O texto descreve como benefícios considerados as seguintes causas: atendimento preferencial em unidades de saúde, postos de vacinação, hospitais ou congêneres; prioridade em filas, guichês ou canais de prestação de serviço públicos ou privados; uso de assentos preferenciais em meios de transporte coletivo urbano ou interestadual; descontos, gratuidades ou outros incentivos econômico-financeiros atribuídos a responsáveis por bebês de colo.
Caso se utilize o bebê reborn para tais benefícios previstos, a lei sancionada sujeita o infrator à multa de 30 a 100 UFESPs, aplicada em dobro no caso de reincidência.

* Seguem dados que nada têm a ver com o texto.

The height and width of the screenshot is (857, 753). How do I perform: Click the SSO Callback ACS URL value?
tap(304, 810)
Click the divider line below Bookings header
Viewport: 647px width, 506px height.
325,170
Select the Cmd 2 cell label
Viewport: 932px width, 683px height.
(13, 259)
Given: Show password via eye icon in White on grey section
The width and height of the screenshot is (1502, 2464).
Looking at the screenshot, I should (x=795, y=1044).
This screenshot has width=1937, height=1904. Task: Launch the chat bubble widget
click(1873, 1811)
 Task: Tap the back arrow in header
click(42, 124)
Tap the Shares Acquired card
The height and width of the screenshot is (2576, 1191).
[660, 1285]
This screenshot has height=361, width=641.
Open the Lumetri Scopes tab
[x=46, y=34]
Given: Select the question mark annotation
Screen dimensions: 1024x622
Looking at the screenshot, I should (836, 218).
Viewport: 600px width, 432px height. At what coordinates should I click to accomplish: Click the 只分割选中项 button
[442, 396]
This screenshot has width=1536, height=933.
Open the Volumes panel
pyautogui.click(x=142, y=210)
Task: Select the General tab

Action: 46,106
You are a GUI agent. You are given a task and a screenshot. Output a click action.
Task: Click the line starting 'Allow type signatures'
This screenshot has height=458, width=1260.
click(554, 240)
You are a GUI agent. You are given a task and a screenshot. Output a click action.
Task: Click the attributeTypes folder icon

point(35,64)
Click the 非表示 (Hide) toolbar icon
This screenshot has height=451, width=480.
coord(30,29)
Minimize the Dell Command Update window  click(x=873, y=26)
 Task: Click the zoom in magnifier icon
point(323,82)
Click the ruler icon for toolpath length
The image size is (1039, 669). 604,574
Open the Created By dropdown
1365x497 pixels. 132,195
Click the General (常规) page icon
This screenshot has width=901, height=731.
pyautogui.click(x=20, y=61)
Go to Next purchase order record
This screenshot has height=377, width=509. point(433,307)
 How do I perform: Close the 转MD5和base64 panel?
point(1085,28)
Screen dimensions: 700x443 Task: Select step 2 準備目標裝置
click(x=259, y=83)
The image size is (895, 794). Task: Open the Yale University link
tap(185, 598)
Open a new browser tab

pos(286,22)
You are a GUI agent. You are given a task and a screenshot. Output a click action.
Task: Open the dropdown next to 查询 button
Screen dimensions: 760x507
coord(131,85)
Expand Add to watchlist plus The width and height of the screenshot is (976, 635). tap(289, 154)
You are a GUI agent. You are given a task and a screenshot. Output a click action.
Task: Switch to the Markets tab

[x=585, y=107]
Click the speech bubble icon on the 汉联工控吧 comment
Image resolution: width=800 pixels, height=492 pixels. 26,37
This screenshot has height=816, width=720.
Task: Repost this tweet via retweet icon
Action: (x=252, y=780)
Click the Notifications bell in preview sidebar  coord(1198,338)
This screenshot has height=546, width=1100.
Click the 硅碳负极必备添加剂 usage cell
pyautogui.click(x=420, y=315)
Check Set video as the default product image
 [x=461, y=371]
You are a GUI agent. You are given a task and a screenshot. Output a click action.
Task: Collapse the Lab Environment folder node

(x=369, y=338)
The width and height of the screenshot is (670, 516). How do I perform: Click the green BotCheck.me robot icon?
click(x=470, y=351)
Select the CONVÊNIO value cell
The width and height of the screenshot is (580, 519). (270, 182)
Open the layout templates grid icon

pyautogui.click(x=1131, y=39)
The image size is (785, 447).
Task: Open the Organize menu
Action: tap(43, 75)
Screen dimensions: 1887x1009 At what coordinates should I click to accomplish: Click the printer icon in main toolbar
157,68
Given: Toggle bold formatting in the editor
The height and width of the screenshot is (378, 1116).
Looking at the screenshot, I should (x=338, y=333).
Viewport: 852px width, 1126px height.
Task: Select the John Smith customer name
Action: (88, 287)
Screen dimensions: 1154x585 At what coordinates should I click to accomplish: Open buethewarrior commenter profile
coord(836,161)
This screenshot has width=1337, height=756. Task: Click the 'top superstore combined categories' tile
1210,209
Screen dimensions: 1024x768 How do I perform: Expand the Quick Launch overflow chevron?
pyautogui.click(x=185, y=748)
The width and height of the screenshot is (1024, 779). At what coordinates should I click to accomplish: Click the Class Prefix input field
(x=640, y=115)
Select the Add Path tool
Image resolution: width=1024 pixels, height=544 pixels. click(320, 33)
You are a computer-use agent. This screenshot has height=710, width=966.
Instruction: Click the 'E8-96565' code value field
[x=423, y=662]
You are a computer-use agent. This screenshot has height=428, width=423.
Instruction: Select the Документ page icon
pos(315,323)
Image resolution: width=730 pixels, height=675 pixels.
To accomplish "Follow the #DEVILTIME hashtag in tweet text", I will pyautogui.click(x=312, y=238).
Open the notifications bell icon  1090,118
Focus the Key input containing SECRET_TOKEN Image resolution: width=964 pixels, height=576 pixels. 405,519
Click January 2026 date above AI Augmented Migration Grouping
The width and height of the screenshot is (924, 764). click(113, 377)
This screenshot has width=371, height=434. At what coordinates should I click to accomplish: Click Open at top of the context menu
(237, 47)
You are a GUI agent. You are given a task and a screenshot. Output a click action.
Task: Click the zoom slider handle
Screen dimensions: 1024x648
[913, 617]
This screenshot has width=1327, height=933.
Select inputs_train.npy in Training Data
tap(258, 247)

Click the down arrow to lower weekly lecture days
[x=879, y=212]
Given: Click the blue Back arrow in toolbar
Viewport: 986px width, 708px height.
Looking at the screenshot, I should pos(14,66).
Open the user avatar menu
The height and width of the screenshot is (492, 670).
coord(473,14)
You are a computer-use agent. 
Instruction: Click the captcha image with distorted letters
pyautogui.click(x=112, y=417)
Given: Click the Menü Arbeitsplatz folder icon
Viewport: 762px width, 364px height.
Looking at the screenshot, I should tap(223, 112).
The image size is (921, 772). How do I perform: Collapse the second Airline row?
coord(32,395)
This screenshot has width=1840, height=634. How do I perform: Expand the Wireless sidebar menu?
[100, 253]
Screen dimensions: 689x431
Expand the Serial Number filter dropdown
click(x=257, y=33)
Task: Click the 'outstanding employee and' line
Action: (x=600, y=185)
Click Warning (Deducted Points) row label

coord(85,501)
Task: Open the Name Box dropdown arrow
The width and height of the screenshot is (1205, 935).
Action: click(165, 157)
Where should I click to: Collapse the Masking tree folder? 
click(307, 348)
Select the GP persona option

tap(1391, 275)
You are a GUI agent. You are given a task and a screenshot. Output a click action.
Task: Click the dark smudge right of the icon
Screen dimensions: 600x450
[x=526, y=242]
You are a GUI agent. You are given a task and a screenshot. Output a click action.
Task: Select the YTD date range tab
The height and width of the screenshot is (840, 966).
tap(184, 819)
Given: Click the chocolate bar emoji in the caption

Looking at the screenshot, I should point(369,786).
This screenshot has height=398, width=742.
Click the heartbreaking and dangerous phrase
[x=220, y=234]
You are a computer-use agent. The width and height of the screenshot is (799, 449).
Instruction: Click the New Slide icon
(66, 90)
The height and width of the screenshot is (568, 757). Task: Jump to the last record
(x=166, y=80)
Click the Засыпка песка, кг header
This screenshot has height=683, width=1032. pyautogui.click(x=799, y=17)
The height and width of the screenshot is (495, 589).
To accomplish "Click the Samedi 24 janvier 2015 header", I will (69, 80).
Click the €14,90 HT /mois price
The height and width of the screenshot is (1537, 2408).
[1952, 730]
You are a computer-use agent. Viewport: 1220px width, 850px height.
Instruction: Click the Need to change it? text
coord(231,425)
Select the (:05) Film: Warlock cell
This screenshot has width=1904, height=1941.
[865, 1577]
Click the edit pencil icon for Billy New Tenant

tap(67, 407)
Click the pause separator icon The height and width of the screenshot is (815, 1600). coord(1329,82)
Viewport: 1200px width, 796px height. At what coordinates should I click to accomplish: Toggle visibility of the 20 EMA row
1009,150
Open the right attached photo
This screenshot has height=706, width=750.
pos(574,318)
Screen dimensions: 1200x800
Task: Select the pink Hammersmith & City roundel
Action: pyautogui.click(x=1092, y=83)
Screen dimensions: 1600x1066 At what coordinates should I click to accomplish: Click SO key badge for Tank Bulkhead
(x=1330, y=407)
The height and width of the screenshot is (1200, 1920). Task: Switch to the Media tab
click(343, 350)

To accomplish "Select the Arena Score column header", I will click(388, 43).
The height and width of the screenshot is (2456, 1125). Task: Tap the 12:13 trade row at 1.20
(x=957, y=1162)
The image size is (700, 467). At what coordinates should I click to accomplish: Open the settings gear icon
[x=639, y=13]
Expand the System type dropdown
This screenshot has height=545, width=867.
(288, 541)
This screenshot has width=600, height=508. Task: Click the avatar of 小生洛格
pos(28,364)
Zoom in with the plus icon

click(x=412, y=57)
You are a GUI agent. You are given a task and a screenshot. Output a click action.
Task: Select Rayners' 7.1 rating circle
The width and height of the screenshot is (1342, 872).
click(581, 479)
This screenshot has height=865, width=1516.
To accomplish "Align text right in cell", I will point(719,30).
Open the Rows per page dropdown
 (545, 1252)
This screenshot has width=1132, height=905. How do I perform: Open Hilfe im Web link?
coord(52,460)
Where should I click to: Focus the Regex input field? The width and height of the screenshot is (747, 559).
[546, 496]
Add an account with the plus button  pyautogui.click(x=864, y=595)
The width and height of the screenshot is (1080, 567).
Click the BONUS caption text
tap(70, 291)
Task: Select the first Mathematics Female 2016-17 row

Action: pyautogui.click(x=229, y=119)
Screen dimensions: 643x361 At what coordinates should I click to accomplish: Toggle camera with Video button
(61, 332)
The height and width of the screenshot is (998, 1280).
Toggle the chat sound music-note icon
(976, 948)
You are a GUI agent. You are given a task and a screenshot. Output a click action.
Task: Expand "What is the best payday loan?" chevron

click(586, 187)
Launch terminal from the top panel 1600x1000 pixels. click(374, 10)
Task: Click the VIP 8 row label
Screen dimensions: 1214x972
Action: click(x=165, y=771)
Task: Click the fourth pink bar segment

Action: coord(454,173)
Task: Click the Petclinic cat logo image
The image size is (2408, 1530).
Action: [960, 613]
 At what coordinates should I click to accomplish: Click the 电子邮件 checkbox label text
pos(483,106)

UFESP significa Unidade Fiscal do Estado de São Paulo. É um indexador utilizado para atualização monetária de contratos e para cálculo de tributos estaduais e municipais em São Paulo. O valor da UFESP para 2025 foi fixado em R$ 37,02, conforme publicado no Diário Oficial. Por isso, os valores pela penalidade podem ultrapassar R$ 3 mil.
A autoridade fiscalizadora graduará o valor da multa considerando a gravidade da conduta; o valor ou a vantagem indevidamente auferida; a condição econômica do infrator; a reincidência. A punição também vale em condição de tentativa, ainda que frustrada.
A fiscalização e a aplicação das multas competem aos órgãos de proteção e defesa do consumidor, às vigilâncias sanitárias e demais órgãos que vierem a ser definidos em ato do Poder Executivo.
A lei considera como bebê reborn qualquer objeto ou artifício utilizado para simular a presença de criança de colo, independentemente de sua denominação comercial.